** SOURCE MATERIAL follows **

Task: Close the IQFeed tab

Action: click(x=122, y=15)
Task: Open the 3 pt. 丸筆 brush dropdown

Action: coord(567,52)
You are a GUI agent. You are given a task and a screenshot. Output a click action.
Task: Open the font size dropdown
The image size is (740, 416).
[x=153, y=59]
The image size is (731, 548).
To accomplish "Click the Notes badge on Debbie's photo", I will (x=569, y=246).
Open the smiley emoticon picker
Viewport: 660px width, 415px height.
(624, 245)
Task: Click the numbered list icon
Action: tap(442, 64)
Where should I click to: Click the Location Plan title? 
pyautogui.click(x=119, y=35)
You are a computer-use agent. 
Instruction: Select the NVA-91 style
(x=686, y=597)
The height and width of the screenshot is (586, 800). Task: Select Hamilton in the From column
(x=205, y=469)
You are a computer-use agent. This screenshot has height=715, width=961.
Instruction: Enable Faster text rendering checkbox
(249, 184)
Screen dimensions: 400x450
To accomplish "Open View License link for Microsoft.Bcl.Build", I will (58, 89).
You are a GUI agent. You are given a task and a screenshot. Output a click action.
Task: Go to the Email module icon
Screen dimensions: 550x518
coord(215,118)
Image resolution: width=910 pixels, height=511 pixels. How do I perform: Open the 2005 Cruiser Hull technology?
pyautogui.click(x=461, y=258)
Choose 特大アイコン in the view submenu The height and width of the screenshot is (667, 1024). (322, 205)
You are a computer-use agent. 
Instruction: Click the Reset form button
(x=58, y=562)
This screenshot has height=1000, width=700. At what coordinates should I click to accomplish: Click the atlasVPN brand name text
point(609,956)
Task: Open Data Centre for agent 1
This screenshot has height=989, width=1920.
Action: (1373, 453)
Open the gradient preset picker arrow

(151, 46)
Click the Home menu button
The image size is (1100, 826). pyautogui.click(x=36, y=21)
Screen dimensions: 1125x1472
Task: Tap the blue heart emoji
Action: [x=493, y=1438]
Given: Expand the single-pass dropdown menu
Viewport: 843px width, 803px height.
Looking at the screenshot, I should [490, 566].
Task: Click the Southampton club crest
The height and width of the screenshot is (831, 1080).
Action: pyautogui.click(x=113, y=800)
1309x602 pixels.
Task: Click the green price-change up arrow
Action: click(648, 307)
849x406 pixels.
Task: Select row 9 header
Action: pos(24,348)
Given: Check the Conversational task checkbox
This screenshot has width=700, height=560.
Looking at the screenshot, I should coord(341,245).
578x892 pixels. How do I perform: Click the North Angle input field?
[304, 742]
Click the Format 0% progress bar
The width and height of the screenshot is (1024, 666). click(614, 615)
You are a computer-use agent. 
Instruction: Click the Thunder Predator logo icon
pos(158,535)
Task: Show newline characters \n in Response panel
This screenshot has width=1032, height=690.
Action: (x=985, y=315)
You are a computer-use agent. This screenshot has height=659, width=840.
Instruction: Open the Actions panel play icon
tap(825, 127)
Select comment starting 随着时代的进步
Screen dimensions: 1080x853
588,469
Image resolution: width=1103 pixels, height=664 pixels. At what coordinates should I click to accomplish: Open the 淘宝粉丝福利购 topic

** End of SOURCE MATERIAL **

▶ [DIRECTIONS] Please transcribe all of the entries precisely.

▶ [ANSWER FOR THE TASK]
Task: Close the IQFeed tab

Action: click(x=122, y=15)
Task: Open the 3 pt. 丸筆 brush dropdown

Action: coord(567,52)
You are a GUI agent. You are given a task and a screenshot. Output a click action.
Task: Open the font size dropdown
The image size is (740, 416).
[x=153, y=59]
The image size is (731, 548).
To accomplish "Click the Notes badge on Debbie's photo", I will (x=569, y=246).
Open the smiley emoticon picker
Viewport: 660px width, 415px height.
(624, 245)
Task: Click the numbered list icon
Action: tap(442, 64)
Where should I click to: Click the Location Plan title? 
pyautogui.click(x=119, y=35)
You are a computer-use agent. 
Instruction: Select the NVA-91 style
(x=686, y=597)
The height and width of the screenshot is (586, 800). Task: Select Hamilton in the From column
(x=205, y=469)
You are a computer-use agent. This screenshot has height=715, width=961.
Instruction: Enable Faster text rendering checkbox
(249, 184)
Screen dimensions: 400x450
To accomplish "Open View License link for Microsoft.Bcl.Build", I will (58, 89).
You are a GUI agent. You are given a task and a screenshot. Output a click action.
Task: Go to the Email module icon
Screen dimensions: 550x518
coord(215,118)
Image resolution: width=910 pixels, height=511 pixels. How do I perform: Open the 2005 Cruiser Hull technology?
pyautogui.click(x=461, y=258)
Choose 特大アイコン in the view submenu The height and width of the screenshot is (667, 1024). (322, 205)
You are a computer-use agent. 
Instruction: Click the Reset form button
(x=58, y=562)
This screenshot has height=1000, width=700. At what coordinates should I click to accomplish: Click the atlasVPN brand name text
point(609,956)
Task: Open Data Centre for agent 1
This screenshot has height=989, width=1920.
Action: (1373, 453)
Open the gradient preset picker arrow

(151, 46)
Click the Home menu button
The image size is (1100, 826). pyautogui.click(x=36, y=21)
Screen dimensions: 1125x1472
Task: Tap the blue heart emoji
Action: [x=493, y=1438]
Given: Expand the single-pass dropdown menu
Viewport: 843px width, 803px height.
Looking at the screenshot, I should [490, 566].
Task: Click the Southampton club crest
The height and width of the screenshot is (831, 1080).
Action: pyautogui.click(x=113, y=800)
1309x602 pixels.
Task: Click the green price-change up arrow
Action: click(648, 307)
849x406 pixels.
Task: Select row 9 header
Action: pos(24,348)
Given: Check the Conversational task checkbox
This screenshot has width=700, height=560.
Looking at the screenshot, I should coord(341,245).
578x892 pixels. How do I perform: Click the North Angle input field?
[304, 742]
Click the Format 0% progress bar
The width and height of the screenshot is (1024, 666). click(614, 615)
You are a computer-use agent. 
Instruction: Click the Thunder Predator logo icon
pos(158,535)
Task: Show newline characters \n in Response panel
This screenshot has width=1032, height=690.
Action: (x=985, y=315)
You are a computer-use agent. This screenshot has height=659, width=840.
Instruction: Open the Actions panel play icon
tap(825, 127)
Select comment starting 随着时代的进步
Screen dimensions: 1080x853
588,469
Image resolution: width=1103 pixels, height=664 pixels. At what coordinates should I click to accomplish: Open the 淘宝粉丝福利购 topic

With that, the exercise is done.